So it was back to the drawing board. Or rather, back to the newspaper. We really needed a lead guitar player.
15.
GUITAR PLAYER WANTED WITH FLASH AND BALLS.
That was the ad we placed in the Village Voice. And when we opened the door to our rehearsal space on the appointed day in December 1972, we had a lot of takers—more than thirty. But becoming a rock star meant looking like a rock star, so we had some specific rules: no bald heads, no beards, and no excess weight.
One guy came in a Nehru jacket and beads around his neck. He couldn’t speak a word of English. His wife accompanied him as an interpreter. “He’s from Italy,” she explained. Another guy, named Bob Kulick, was a really good player, but he didn’t fit the look we had in mind. After a long and mostly fruitless freak show, a guy walked in wearing one red sneaker and one orange sneaker. He was about my age and kind of goofy and pigeon-toed. While we were still talking to Bob, this other guy plugged in his guitar and started playing.
“Hey, man, shut up and wait your turn,” we told him.
Eventually we plugged in with him, and almost from the minute we started playing, something happened that took us to a completely different place. The combination of the four of us was so much bigger than anything we’d done with the other guitar players. We weren’t the greatest musicians, but the chemical reaction of the four of us was potent.
One minute we had been one thing, and a minute later—with this guy named Ace Frehley—we became something else, something undeniable. I was absolutely stunned.
This is it.
This is lethal.
This is the goods.
Ace had swagger, that’s for sure. His playing reminded me of guys I really liked—Jimmy Page, Jeff Beck. He was also a total oddball. He moved in a rubbery way and barely spoke. He shrugged his shoulders a lot.
We all knew very quickly that this was it. Around Christmas, after our second rehearsal with Ace, we called the guy who had managed Wicked Lester, Lew Linet, to gauge his interest. He was a nice guy but pretty clueless about rock and roll. He managed a band called JF Murphy & Salt that played at the Fillmore East sometimes, as well as an old folkie named Oscar Brand. Lew was more of a beatnik than a rocker, but he agreed to come to the rehearsal space to see the group we had dubbed KISS. Thankfully, all the band members had voted in agreement with the name when I had come up with it. I had been prepared to fight for it because I was so sure the next key to moving forward was coming up with a band name that was classic and timeless. I saw the name as having multiple meanings—there was the kiss of death in addition to kisses of passion. It was easily recognizable. And it was so familiar that I thought people might say, “KISS? Oh yeah, I’ve heard of them.”
::::::
Problems to work on
**a)** According to the memoir passage, what did the guitarist who walked in late wear on his feet?
**b)** Count the lines of the listing that contain the string "date", treating case as significant, and give only the number.
The memoir passage above has no connection to the listing that follows.
::::::
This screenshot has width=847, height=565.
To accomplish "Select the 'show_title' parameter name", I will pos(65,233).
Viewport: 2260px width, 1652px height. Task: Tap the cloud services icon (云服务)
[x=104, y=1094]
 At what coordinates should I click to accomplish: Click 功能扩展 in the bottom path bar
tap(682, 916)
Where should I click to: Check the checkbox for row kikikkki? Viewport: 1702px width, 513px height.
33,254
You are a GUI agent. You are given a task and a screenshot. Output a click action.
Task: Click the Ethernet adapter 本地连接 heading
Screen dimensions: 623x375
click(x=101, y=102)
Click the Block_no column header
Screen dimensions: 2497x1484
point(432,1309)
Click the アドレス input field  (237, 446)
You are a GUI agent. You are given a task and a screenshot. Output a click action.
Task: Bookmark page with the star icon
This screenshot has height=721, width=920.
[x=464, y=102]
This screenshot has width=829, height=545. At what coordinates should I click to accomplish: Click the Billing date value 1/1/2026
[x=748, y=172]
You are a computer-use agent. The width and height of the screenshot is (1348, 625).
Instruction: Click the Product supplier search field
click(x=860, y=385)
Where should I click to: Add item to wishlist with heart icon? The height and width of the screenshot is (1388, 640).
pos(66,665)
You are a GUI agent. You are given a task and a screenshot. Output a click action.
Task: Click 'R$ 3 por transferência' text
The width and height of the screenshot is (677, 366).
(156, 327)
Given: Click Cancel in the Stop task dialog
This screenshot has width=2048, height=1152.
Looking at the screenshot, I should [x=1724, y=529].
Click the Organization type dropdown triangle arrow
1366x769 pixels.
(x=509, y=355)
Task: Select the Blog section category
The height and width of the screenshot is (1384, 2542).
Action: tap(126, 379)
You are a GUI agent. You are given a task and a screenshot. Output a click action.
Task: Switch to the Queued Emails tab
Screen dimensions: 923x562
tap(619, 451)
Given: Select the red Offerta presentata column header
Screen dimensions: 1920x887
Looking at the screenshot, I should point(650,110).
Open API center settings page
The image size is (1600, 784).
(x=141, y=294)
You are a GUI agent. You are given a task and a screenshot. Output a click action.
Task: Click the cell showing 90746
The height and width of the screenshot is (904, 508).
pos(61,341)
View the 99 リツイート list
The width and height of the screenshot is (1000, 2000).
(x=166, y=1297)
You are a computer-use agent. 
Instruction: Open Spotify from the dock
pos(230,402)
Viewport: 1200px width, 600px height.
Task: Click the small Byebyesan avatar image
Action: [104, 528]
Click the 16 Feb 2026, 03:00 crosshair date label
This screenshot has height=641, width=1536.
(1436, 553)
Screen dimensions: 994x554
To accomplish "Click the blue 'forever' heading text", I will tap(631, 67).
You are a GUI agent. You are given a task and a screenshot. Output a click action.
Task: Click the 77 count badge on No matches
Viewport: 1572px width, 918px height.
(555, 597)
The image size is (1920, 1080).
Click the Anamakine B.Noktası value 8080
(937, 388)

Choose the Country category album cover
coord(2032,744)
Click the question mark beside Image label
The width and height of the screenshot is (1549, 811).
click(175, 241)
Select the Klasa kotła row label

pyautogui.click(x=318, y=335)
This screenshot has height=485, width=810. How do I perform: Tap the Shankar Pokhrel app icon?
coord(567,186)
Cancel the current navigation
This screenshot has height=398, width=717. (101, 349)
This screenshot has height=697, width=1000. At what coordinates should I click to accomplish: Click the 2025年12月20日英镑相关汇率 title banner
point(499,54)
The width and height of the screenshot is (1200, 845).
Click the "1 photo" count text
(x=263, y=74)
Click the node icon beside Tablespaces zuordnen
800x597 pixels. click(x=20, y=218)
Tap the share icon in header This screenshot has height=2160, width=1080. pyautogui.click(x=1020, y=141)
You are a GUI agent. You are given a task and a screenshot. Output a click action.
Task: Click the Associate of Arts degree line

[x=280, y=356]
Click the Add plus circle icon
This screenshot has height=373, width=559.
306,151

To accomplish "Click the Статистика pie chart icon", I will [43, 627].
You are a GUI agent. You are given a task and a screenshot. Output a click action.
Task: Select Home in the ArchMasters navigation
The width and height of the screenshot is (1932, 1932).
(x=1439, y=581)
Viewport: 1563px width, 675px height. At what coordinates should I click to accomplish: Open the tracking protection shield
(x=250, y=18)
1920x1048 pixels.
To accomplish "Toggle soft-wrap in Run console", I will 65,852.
::::::
Solutions to each task
**a)** One red sneaker and one orange sneaker.

**b)** 2